Fundamental Value returned 8.0% net of fees in the first five months of 2023, slightly trailing the S&P 500's 9.7% return. The strategy has compounded at 25.5% net annualized in the seven years since inception, besting the market by 13% a year.1 For monthly performance see our tearsheet.
Programming note: We have traditionally written investor letters on a strict quarterly basis, but our publishing schedule has become increasingly aperiodic over the past several years.Quarters are 90 days, but perceived time in the financial markets can vary considerably. Sometimes half a year goes by and not much has changed since our last letter; sometimes two weeks go by and it feels like a lifetime. We've decided to lean into that and publish investor letters when we have something new to say. This letter covers the first five months of 2023.
Between formal investor letters, we will continue to release plenty of content. We have separate email lists for investment theses, CIO Corner thought pieces, and monthly performance updates. You can adjust your subscription preferences here. You can also follow us on Twitter here and here.
A year and a half ago, we had just finished our “Everything Bubble” series, and the path ahead seemed remarkably clear to us. We predicted severe declines for the most speculative growth names, strong relative performance for value stocks, and the rise of interest rates due to the return of inflation. We wrote: "Extreme valuations presage real returns that investors will find severely disappointing -- and likely negative -- for many asset classes over years to come."
That script played out largely as we expected. Speculative securities have been decimated, the fed funds rate is now 5% higher, the real yield on TIPS has gone from nearly -1% to over 1.5%, and analyst estimates for 2023 S&P 500 earnings have come down -6%.

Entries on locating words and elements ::
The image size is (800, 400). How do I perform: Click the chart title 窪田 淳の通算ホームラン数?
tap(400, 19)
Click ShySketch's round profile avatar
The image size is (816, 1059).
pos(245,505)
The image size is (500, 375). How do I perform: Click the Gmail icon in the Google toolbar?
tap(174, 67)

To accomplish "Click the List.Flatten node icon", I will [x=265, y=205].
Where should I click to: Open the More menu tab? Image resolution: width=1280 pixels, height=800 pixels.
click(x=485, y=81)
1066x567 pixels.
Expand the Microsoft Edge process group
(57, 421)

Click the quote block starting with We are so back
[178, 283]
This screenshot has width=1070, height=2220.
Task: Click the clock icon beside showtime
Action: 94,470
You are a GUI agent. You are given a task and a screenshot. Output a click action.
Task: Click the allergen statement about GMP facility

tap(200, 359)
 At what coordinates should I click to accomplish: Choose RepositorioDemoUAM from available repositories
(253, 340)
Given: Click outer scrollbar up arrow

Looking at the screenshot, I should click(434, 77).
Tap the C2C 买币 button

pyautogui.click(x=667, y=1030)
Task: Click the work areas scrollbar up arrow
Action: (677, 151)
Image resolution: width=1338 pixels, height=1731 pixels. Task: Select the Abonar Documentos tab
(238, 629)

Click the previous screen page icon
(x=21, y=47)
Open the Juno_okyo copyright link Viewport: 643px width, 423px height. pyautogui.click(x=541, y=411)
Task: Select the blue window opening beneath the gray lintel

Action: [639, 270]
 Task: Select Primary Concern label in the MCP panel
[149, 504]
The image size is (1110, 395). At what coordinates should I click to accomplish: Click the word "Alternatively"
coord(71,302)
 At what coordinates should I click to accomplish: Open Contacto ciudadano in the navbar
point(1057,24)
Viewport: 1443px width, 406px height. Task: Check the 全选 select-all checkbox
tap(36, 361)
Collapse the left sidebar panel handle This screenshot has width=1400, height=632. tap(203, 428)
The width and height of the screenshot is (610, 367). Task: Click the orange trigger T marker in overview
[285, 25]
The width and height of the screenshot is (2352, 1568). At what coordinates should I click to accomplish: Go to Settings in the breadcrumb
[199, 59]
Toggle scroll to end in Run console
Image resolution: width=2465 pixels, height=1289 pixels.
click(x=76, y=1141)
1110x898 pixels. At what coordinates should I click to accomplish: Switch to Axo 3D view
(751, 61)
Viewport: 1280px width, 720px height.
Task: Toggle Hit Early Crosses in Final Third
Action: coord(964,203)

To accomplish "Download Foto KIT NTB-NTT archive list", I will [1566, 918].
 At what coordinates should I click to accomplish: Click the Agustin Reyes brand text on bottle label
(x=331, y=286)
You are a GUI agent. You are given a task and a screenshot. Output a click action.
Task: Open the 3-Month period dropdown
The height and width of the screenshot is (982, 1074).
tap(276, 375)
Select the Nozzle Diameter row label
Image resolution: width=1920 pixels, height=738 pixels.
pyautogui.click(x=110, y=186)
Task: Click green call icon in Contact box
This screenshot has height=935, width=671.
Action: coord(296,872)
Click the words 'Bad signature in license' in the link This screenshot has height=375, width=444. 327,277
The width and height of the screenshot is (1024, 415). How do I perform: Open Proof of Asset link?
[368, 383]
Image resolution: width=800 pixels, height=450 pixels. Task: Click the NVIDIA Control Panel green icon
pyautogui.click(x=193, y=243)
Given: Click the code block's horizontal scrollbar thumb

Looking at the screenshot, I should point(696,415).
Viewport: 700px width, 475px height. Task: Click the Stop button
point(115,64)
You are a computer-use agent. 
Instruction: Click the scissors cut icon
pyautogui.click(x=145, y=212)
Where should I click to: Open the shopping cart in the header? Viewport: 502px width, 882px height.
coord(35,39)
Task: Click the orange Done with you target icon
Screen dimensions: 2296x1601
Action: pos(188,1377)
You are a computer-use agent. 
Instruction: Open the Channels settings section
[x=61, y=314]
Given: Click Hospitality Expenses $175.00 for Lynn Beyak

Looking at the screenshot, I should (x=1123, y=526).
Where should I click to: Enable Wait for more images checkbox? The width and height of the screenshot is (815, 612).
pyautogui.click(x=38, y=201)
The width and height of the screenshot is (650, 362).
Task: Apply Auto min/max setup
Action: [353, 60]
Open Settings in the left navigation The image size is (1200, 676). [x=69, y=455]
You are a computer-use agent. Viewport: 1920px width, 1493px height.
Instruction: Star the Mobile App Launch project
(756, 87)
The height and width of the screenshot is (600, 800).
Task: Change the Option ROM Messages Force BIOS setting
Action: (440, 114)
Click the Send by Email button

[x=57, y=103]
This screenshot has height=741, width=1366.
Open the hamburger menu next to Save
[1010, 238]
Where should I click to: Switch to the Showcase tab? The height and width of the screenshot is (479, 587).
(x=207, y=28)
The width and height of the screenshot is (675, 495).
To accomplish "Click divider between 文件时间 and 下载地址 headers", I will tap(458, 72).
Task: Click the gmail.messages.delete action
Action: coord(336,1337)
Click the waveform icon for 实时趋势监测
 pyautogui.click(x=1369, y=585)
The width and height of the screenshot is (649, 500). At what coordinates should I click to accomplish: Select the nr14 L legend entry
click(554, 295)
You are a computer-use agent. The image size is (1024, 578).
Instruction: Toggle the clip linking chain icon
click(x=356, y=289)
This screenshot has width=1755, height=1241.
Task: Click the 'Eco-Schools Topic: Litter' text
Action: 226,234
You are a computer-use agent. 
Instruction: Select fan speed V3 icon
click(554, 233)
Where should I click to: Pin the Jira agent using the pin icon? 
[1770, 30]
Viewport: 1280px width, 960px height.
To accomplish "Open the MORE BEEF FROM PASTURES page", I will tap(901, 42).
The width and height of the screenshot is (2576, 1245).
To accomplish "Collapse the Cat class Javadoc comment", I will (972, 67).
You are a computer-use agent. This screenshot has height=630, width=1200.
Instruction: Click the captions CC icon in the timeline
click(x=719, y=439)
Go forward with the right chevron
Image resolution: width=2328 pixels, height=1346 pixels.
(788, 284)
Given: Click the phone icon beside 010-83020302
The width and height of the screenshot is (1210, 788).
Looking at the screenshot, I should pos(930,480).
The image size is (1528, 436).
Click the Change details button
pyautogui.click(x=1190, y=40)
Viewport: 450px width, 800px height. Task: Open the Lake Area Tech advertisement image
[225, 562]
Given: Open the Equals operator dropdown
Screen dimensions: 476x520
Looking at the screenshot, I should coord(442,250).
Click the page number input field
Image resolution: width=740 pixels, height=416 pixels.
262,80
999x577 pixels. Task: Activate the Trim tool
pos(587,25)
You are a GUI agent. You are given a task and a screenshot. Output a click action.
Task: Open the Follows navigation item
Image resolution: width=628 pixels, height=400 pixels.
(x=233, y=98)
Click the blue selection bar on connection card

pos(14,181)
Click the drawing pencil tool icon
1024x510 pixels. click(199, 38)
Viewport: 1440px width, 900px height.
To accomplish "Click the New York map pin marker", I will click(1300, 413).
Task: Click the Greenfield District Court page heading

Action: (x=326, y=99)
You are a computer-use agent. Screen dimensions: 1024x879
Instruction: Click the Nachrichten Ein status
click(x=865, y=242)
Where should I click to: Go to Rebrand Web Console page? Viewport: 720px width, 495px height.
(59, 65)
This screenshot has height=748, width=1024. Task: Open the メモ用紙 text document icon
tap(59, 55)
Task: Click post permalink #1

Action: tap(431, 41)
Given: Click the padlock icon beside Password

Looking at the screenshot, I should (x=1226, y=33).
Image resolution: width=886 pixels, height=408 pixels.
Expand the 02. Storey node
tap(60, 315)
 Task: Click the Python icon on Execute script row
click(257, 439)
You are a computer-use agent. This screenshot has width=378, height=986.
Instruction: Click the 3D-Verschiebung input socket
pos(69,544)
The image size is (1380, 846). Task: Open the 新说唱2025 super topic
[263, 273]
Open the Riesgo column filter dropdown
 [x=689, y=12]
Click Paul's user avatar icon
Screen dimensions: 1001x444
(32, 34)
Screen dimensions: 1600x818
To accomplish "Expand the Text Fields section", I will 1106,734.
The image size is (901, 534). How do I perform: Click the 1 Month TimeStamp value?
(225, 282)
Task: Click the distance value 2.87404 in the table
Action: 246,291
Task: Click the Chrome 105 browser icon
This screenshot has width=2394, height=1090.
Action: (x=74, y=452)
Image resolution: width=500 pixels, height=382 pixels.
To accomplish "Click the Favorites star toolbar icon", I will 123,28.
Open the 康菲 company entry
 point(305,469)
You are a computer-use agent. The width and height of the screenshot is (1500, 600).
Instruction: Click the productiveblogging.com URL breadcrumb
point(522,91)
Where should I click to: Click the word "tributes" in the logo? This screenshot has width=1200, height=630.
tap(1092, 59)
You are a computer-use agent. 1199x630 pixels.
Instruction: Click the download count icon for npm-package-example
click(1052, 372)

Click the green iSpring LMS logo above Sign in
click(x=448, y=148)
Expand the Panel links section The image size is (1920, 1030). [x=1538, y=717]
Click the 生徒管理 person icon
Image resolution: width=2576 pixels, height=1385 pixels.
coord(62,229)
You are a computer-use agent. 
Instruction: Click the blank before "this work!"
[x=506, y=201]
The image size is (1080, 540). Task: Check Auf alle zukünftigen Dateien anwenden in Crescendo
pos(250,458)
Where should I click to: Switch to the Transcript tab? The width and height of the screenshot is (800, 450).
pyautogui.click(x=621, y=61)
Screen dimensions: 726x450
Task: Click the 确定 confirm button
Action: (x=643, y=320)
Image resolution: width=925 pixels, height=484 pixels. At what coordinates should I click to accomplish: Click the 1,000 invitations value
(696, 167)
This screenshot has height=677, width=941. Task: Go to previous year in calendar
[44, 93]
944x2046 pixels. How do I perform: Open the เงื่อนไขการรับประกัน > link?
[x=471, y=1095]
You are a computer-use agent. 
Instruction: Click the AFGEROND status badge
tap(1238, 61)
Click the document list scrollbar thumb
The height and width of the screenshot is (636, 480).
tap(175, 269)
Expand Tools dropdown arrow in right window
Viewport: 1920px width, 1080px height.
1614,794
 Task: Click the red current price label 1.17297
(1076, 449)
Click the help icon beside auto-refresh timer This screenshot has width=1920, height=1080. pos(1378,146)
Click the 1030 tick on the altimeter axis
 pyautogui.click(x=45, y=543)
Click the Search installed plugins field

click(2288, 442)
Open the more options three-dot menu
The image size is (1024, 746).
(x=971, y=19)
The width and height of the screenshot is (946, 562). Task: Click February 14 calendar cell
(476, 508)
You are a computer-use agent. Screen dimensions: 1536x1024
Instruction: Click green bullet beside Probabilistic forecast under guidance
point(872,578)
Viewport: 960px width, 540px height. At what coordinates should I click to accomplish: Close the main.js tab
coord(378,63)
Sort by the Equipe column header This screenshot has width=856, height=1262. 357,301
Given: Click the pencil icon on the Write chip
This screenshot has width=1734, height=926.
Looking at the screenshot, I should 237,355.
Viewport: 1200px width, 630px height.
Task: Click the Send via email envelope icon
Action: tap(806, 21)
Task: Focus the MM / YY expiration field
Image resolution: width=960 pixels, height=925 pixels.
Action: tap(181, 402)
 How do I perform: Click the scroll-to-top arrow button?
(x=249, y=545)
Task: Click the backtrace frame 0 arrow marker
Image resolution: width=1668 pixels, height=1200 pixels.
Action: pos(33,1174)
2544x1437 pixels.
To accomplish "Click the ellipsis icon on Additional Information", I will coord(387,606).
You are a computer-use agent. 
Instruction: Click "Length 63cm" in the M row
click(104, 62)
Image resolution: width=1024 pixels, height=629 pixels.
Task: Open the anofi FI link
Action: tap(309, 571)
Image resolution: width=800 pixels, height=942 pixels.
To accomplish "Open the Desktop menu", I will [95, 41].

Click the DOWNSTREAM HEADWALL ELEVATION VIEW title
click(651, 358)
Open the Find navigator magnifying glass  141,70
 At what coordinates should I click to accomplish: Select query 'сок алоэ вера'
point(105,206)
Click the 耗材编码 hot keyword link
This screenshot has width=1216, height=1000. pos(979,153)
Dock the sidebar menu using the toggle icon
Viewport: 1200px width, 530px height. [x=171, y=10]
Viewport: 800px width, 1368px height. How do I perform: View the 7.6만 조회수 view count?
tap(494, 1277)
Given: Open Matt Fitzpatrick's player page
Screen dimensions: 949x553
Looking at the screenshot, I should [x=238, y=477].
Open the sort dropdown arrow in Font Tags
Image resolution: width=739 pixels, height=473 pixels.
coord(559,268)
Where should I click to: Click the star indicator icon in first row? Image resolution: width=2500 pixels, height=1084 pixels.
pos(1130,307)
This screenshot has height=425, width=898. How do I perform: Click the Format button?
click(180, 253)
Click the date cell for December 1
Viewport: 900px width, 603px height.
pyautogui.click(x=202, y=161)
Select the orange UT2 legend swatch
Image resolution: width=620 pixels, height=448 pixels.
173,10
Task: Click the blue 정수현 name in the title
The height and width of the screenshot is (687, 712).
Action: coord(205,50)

The problem ::
Copy the fund update from "Fundamental Value returned" to "months of 2023.", swapping "investor letters" for "shareholder letters" throughout.

Task solution ::
Fundamental Value returned 8.0% net of fees in the first five months of 2023, slightly trailing the S&P 500's 9.7% return. The strategy has compounded at 25.5% net annualized in the seven years since inception, besting the market by 13% a year.1 For monthly performance see our tearsheet.
Programming note: We have traditionally written shareholder letters on a strict quarterly basis, but our publishing schedule has become increasingly aperiodic over the past several years.Quarters are 90 days, but perceived time in the financial markets can vary considerably. Sometimes half a year goes by and not much has changed since our last letter; sometimes two weeks go by and it feels like a lifetime. We've decided to lean into that and publish shareholder letters when we have something new to say. This letter covers the first five months of 2023.